Task -
The expected answer is a single number, namely how many lines in the data below hold the word "ingredient".

◆ ◆ ◆ ◆ ◆

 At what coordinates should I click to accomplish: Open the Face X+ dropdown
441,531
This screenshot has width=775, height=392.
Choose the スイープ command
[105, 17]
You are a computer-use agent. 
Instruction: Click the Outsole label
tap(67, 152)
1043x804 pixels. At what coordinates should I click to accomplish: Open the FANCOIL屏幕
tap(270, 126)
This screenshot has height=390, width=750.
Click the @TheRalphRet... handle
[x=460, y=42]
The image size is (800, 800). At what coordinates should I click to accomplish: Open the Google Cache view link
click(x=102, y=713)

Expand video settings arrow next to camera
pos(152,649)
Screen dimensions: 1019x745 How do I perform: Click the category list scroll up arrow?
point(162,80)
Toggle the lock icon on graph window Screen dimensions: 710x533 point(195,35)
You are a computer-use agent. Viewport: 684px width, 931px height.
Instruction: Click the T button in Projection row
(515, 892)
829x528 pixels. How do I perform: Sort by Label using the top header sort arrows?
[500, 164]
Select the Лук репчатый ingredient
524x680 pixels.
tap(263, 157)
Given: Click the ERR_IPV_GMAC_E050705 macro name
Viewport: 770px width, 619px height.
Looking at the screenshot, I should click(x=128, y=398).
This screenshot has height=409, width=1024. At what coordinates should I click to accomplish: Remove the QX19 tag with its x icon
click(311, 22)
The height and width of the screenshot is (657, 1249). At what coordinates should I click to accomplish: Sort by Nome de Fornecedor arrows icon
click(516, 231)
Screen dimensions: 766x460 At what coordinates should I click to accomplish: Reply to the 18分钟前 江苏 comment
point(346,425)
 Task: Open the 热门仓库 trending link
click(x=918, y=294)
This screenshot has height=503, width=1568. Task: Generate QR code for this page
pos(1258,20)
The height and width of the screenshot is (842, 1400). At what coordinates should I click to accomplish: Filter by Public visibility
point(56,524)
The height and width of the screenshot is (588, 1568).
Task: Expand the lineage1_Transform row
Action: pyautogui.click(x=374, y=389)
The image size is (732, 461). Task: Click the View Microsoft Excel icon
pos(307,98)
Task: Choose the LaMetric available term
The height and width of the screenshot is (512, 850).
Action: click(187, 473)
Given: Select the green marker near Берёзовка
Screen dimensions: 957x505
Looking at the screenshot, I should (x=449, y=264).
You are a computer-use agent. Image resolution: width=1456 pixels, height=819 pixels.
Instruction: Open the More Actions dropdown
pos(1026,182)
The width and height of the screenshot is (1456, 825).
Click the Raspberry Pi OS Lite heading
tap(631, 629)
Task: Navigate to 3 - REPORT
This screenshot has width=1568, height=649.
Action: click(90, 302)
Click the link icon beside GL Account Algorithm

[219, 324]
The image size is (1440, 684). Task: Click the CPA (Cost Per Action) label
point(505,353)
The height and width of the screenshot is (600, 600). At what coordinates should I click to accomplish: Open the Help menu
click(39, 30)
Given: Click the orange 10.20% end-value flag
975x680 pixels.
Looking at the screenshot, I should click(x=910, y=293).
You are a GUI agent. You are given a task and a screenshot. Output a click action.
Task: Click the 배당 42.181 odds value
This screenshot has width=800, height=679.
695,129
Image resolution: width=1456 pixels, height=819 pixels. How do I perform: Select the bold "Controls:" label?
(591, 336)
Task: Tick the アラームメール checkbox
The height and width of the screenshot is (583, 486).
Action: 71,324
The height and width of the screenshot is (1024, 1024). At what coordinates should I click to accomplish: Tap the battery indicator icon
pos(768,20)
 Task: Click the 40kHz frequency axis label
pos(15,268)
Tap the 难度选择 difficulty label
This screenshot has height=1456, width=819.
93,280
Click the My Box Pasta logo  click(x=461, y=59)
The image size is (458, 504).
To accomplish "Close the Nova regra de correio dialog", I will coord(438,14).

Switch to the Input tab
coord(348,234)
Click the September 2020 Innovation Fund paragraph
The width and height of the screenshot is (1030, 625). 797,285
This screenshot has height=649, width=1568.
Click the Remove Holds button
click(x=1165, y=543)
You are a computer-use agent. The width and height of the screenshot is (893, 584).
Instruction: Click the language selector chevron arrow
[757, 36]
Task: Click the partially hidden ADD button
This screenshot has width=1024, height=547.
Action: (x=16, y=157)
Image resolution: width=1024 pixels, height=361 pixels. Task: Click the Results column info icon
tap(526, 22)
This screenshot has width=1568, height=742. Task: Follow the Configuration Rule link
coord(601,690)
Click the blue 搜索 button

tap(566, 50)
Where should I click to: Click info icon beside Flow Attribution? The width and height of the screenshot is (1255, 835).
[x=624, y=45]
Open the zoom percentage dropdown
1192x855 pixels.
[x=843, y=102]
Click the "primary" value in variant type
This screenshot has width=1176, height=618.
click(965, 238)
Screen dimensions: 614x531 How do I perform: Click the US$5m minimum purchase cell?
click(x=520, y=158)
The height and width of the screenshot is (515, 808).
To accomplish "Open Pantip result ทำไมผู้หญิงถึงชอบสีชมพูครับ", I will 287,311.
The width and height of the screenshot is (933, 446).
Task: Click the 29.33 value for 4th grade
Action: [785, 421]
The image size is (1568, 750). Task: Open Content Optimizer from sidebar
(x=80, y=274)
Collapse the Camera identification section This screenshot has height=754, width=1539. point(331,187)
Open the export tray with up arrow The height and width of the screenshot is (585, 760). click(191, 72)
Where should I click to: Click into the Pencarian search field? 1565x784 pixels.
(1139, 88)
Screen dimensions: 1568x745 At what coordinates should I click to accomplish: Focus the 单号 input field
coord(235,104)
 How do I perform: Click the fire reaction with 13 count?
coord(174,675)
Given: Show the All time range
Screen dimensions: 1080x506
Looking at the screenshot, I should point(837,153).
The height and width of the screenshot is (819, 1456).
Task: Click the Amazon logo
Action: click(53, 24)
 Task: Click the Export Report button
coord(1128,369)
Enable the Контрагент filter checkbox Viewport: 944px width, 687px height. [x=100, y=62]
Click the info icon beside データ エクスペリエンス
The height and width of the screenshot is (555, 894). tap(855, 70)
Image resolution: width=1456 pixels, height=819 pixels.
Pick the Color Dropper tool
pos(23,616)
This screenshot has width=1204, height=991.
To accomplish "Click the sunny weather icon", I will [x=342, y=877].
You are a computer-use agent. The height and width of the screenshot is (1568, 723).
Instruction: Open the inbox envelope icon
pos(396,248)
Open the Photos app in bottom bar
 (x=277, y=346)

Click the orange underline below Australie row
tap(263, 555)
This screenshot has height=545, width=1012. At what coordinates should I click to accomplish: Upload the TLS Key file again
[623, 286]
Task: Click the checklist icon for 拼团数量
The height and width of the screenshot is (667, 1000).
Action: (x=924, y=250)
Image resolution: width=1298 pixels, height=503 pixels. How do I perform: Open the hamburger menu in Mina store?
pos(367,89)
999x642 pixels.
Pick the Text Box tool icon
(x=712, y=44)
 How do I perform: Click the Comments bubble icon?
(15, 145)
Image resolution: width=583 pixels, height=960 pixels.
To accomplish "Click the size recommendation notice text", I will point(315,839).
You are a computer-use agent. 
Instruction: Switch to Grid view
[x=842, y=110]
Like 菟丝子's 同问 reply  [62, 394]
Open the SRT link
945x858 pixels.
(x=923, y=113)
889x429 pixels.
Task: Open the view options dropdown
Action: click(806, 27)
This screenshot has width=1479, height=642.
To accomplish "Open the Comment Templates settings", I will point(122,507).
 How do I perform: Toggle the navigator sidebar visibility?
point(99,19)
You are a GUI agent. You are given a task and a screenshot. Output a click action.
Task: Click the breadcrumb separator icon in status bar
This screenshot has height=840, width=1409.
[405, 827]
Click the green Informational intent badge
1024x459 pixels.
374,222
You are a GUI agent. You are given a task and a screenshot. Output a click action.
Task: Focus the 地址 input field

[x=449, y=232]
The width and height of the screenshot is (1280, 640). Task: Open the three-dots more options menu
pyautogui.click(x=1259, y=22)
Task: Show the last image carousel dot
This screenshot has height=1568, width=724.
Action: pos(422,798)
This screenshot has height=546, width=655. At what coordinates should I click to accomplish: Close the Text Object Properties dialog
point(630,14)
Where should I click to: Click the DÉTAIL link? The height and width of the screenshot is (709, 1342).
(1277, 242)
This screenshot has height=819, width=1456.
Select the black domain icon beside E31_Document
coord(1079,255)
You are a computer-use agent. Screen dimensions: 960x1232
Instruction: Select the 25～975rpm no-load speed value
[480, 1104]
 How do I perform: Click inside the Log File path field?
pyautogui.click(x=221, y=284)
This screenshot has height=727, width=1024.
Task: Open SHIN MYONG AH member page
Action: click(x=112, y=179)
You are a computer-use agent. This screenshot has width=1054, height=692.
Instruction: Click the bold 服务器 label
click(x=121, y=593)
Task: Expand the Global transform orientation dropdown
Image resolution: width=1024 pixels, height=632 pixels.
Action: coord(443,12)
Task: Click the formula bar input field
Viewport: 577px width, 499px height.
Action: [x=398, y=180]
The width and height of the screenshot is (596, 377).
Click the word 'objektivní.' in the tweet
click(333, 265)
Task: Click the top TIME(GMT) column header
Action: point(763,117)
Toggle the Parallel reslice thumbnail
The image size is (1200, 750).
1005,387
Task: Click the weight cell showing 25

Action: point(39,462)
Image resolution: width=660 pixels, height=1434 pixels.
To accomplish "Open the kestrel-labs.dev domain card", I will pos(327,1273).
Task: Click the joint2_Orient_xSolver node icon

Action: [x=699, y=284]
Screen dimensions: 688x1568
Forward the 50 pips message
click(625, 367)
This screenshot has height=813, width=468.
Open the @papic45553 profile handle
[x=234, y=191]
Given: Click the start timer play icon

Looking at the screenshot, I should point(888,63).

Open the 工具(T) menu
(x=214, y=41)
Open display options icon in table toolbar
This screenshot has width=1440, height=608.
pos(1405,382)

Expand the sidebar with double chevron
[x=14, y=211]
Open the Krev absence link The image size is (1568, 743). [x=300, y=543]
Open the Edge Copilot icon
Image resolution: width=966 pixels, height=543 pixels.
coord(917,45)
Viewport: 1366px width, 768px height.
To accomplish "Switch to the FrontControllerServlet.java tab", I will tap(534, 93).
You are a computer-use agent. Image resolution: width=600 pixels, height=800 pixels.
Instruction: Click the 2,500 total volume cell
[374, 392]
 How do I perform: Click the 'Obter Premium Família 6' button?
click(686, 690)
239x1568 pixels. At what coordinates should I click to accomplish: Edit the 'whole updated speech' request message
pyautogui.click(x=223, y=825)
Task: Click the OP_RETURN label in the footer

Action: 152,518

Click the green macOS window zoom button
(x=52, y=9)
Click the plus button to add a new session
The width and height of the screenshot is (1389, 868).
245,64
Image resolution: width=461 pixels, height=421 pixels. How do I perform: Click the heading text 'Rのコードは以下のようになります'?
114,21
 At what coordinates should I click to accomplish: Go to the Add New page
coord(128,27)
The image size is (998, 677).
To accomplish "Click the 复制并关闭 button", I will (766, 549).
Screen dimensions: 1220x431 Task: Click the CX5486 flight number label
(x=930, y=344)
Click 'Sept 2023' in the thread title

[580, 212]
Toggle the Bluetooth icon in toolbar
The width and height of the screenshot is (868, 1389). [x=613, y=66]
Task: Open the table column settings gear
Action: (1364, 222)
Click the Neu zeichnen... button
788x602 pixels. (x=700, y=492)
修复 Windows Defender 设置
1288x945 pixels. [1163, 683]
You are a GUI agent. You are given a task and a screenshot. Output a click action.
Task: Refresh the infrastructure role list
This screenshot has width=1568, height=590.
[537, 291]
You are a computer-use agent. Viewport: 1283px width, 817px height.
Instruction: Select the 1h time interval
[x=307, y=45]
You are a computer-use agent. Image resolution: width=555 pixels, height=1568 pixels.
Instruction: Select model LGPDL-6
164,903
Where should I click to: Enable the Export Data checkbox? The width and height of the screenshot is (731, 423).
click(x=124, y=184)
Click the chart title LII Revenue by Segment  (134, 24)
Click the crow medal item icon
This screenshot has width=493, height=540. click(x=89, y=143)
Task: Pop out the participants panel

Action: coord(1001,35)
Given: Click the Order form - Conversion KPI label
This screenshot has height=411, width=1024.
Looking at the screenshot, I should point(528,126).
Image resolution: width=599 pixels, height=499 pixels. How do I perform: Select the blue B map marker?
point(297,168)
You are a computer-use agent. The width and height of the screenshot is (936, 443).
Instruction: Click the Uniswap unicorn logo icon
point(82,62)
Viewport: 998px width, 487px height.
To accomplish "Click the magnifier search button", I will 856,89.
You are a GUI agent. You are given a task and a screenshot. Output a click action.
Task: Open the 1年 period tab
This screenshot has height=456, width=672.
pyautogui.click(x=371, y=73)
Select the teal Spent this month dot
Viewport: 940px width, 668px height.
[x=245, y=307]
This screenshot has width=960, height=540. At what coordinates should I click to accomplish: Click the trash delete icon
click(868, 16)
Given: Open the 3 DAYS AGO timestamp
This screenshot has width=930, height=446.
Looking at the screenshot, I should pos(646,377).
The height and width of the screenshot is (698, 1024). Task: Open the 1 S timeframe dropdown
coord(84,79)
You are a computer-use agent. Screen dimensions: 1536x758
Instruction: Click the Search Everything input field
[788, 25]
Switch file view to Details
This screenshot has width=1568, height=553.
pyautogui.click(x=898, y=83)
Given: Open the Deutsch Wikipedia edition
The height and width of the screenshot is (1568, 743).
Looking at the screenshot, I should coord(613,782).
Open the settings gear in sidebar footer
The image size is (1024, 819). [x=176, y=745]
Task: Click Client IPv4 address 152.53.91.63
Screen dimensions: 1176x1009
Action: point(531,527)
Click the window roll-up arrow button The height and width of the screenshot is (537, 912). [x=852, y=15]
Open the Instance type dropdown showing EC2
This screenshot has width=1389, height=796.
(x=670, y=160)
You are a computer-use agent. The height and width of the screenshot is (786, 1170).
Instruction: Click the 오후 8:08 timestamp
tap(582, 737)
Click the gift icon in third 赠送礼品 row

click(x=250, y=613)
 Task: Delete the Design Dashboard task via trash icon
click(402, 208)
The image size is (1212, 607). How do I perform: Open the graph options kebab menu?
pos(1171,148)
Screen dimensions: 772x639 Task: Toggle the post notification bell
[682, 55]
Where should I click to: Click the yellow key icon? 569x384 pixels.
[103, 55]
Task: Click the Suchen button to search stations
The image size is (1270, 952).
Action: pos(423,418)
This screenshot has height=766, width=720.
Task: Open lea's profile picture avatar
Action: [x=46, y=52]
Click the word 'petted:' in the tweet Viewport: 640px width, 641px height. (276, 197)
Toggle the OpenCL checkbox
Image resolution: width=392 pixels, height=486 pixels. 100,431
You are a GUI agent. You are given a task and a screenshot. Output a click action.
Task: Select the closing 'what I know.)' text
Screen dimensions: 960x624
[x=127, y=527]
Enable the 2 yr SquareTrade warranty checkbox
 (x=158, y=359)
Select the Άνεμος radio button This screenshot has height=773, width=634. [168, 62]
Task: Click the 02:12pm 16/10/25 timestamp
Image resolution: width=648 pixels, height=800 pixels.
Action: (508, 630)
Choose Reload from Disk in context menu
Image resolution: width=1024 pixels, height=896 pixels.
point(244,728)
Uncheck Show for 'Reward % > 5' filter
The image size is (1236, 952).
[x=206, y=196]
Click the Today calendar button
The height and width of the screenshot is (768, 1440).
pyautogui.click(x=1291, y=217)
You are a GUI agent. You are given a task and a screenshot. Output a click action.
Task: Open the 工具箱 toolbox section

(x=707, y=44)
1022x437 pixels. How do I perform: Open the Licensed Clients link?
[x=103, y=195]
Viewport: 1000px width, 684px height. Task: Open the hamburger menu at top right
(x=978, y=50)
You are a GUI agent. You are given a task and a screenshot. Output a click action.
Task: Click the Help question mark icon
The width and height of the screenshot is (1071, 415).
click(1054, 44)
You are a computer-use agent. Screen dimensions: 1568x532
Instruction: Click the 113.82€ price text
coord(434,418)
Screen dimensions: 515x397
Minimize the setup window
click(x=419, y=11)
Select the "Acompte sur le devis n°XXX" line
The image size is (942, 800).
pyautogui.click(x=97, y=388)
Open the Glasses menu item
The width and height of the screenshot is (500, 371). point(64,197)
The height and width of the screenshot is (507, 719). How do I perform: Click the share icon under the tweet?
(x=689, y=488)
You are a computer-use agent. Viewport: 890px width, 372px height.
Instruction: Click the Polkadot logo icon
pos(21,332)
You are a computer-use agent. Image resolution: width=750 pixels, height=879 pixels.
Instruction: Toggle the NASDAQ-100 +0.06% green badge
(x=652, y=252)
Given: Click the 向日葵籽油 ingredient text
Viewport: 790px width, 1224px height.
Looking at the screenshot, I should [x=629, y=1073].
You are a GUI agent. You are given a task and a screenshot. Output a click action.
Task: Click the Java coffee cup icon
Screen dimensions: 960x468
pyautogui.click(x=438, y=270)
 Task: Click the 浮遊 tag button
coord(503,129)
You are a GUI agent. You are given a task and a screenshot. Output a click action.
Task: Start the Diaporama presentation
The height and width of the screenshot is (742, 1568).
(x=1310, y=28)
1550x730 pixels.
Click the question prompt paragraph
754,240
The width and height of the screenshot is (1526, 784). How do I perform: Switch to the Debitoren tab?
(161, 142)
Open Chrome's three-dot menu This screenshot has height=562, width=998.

◆ ◆ ◆ ◆ ◆

Answer to the exercise -
2